** START OF Given data **
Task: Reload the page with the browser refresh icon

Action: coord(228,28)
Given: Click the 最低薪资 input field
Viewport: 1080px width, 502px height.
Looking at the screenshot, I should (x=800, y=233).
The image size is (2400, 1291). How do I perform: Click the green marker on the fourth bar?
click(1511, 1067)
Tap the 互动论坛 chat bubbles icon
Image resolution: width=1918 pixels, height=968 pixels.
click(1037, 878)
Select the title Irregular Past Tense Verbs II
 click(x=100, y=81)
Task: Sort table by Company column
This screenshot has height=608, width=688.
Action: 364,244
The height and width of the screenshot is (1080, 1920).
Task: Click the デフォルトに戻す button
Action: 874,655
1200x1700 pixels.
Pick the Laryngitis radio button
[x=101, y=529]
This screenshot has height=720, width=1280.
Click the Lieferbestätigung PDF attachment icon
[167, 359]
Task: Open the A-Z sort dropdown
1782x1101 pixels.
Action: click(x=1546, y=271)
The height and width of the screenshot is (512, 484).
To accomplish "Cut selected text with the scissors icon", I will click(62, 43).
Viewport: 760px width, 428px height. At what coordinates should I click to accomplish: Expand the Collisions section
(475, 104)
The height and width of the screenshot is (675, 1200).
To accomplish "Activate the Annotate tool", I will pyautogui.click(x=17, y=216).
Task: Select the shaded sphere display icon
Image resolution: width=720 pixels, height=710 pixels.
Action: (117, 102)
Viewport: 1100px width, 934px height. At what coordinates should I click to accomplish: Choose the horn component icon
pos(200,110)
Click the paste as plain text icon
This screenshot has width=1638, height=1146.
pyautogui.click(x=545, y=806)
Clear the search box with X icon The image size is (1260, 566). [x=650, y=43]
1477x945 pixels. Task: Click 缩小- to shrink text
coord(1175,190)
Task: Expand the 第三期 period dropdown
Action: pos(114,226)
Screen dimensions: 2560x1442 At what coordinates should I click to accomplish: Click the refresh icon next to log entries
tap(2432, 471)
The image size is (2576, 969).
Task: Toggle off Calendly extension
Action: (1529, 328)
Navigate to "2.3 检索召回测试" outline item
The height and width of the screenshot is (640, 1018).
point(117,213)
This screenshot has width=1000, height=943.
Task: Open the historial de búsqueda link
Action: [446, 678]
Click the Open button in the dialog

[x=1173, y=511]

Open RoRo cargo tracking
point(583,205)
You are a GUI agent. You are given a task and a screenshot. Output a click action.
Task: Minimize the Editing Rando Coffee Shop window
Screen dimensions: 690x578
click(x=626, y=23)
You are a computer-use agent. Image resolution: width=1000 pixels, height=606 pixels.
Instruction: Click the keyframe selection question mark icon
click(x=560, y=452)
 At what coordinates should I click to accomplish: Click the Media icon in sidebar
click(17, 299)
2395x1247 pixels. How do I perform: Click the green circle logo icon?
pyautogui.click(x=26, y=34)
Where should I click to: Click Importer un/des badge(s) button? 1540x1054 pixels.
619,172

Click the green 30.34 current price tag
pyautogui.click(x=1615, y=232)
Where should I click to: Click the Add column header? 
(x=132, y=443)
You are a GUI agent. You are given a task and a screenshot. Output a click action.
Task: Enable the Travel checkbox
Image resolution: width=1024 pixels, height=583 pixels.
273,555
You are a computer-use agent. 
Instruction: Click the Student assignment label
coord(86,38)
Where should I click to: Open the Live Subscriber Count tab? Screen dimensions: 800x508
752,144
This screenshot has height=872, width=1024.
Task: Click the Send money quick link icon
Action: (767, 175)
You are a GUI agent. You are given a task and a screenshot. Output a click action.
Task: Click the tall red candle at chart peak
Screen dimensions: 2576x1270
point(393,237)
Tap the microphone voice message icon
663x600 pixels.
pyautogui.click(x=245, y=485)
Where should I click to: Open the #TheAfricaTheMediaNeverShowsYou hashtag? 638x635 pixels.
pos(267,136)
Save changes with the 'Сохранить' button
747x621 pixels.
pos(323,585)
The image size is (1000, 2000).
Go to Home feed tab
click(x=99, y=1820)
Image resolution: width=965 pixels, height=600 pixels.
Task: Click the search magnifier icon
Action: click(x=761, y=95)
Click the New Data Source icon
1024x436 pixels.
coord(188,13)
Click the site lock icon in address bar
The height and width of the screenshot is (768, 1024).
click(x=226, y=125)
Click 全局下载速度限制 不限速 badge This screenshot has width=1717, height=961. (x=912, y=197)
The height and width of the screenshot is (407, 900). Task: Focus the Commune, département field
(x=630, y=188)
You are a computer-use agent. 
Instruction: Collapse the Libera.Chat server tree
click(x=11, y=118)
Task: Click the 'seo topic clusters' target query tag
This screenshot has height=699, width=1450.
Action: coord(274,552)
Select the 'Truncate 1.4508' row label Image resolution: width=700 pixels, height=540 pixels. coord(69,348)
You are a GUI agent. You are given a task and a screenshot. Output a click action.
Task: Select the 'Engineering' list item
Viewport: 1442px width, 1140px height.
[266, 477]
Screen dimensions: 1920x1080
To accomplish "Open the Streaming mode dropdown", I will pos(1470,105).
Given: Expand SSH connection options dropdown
** END OF Given data **
* **Task requirements**
Convert every line of the records above into a Markdown table with the columns Row and Line. Skip blank lines.

* **Exercise response**
| Row | Line |
|---|---|
| 1 | Task: Reload the page with the browser refresh icon |
| 2 | Action: coord(228,28) |
| 3 | Given: Click the 最低薪资 input field |
| 4 | Viewport: 1080px width, 502px height. |
| 5 | Looking at the screenshot, I should (x=800, y=233). |
| 6 | The image size is (2400, 1291). How do I perform: Click the green marker on the fourth bar? |
| 7 | click(1511, 1067) |
| 8 | Tap the 互动论坛 chat bubbles icon |
| 9 | Image resolution: width=1918 pixels, height=968 pixels. |
| 10 | click(1037, 878) |
| 11 | Select the title Irregular Past Tense Verbs II |
| 12 |  click(x=100, y=81) |
| 13 | Task: Sort table by Company column |
| 14 | This screenshot has height=608, width=688. |
| 15 | Action: 364,244 |
| 16 | The height and width of the screenshot is (1080, 1920). |
| 17 | Task: Click the デフォルトに戻す button |
| 18 | Action: 874,655 |
| 19 | 1200x1700 pixels. |
| 20 | Pick the Laryngitis radio button |
| 21 | [x=101, y=529] |
| 22 | This screenshot has height=720, width=1280. |
| 23 | Click the Lieferbestätigung PDF attachment icon |
| 24 | [167, 359] |
| 25 | Task: Open the A-Z sort dropdown |
| 26 | 1782x1101 pixels. |
| 27 | Action: click(x=1546, y=271) |
| 28 | The height and width of the screenshot is (512, 484). |
| 29 | To accomplish "Cut selected text with the scissors icon", I will click(62, 43). |
| 30 | Viewport: 760px width, 428px height. At what coordinates should I click to accomplish: Expand the Collisions section |
| 31 | (475, 104) |
| 32 | The height and width of the screenshot is (675, 1200). |
| 33 | To accomplish "Activate the Annotate tool", I will pyautogui.click(x=17, y=216). |
| 34 | Task: Select the shaded sphere display icon |
| 35 | Image resolution: width=720 pixels, height=710 pixels. |
| 36 | Action: (117, 102) |
| 37 | Viewport: 1100px width, 934px height. At what coordinates should I click to accomplish: Choose the horn component icon |
| 38 | pos(200,110) |
| 39 | Click the paste as plain text icon |
| 40 | This screenshot has width=1638, height=1146. |
| 41 | pyautogui.click(x=545, y=806) |
| 42 | Clear the search box with X icon The image size is (1260, 566). [x=650, y=43] |
| 43 | 1477x945 pixels. Task: Click 缩小- to shrink text |
| 44 | coord(1175,190) |
| 45 | Task: Expand the 第三期 period dropdown |
| 46 | Action: pos(114,226) |
| 47 | Screen dimensions: 2560x1442 At what coordinates should I click to accomplish: Click the refresh icon next to log entries |
| 48 | tap(2432, 471) |
| 49 | The image size is (2576, 969). |
| 50 | Task: Toggle off Calendly extension |
| 51 | Action: (1529, 328) |
| 52 | Navigate to "2.3 检索召回测试" outline item |
| 53 | The height and width of the screenshot is (640, 1018). |
| 54 | point(117,213) |
| 55 | This screenshot has width=1000, height=943. |
| 56 | Task: Open the historial de búsqueda link |
| 57 | Action: [446, 678] |
| 58 | Click the Open button in the dialog |
| 59 | [x=1173, y=511] |
| 60 | Open RoRo cargo tracking |
| 61 | point(583,205) |
| 62 | You are a GUI agent. You are given a task and a screenshot. Output a click action. |
| 63 | Task: Minimize the Editing Rando Coffee Shop window |
| 64 | Screen dimensions: 690x578 |
| 65 | click(x=626, y=23) |
| 66 | You are a computer-use agent. Image resolution: width=1000 pixels, height=606 pixels. |
| 67 | Instruction: Click the keyframe selection question mark icon |
| 68 | click(x=560, y=452) |
| 69 |  At what coordinates should I click to accomplish: Click the Media icon in sidebar |
| 70 | click(17, 299) |
| 71 | 2395x1247 pixels. How do I perform: Click the green circle logo icon? |
| 72 | pyautogui.click(x=26, y=34) |
| 73 | Where should I click to: Click Importer un/des badge(s) button? 1540x1054 pixels. |
| 74 | 619,172 |
| 75 | Click the green 30.34 current price tag |
| 76 | pyautogui.click(x=1615, y=232) |
| 77 | Where should I click to: Click the Add column header?  |
| 78 | (x=132, y=443) |
| 79 | You are a GUI agent. You are given a task and a screenshot. Output a click action. |
| 80 | Task: Enable the Travel checkbox |
| 81 | Image resolution: width=1024 pixels, height=583 pixels. |
| 82 | 273,555 |
| 83 | You are a computer-use agent.  |
| 84 | Instruction: Click the Student assignment label |
| 85 | coord(86,38) |
| 86 | Where should I click to: Open the Live Subscriber Count tab? Screen dimensions: 800x508 |
| 87 | 752,144 |
| 88 | This screenshot has height=872, width=1024. |
| 89 | Task: Click the Send money quick link icon |
| 90 | Action: (767, 175) |
| 91 | You are a GUI agent. You are given a task and a screenshot. Output a click action. |
| 92 | Task: Click the tall red candle at chart peak |
| 93 | Screen dimensions: 2576x1270 |
| 94 | point(393,237) |
| 95 | Tap the microphone voice message icon |
| 96 | 663x600 pixels. |
| 97 | pyautogui.click(x=245, y=485) |
| 98 | Where should I click to: Open the #TheAfricaTheMediaNeverShowsYou hashtag? 638x635 pixels. |
| 99 | pos(267,136) |
| 100 | Save changes with the 'Сохранить' button |
| 101 | 747x621 pixels. |
| 102 | pos(323,585) |
| 103 | The image size is (1000, 2000). |
| 104 | Go to Home feed tab |
| 105 | click(x=99, y=1820) |
| 106 | Image resolution: width=965 pixels, height=600 pixels. |
| 107 | Task: Click the search magnifier icon |
| 108 | Action: click(x=761, y=95) |
| 109 | Click the New Data Source icon |
| 110 | 1024x436 pixels. |
| 111 | coord(188,13) |
| 112 | Click the site lock icon in address bar |
| 113 | The height and width of the screenshot is (768, 1024). |
| 114 | click(x=226, y=125) |
| 115 | Click 全局下载速度限制 不限速 badge This screenshot has width=1717, height=961. (x=912, y=197) |
| 116 | The height and width of the screenshot is (407, 900). Task: Focus the Commune, département field |
| 117 | (x=630, y=188) |
| 118 | You are a computer-use agent.  |
| 119 | Instruction: Collapse the Libera.Chat server tree |
| 120 | click(x=11, y=118) |
| 121 | Task: Click the 'seo topic clusters' target query tag |
| 122 | This screenshot has height=699, width=1450. |
| 123 | Action: coord(274,552) |
| 124 | Select the 'Truncate 1.4508' row label Image resolution: width=700 pixels, height=540 pixels. coord(69,348) |
| 125 | You are a GUI agent. You are given a task and a screenshot. Output a click action. |
| 126 | Task: Select the 'Engineering' list item |
| 127 | Viewport: 1442px width, 1140px height. |
| 128 | [266, 477] |
| 129 | Screen dimensions: 1920x1080 |
| 130 | To accomplish "Open the Streaming mode dropdown", I will pos(1470,105). |
| 131 | Given: Expand SSH connection options dropdown |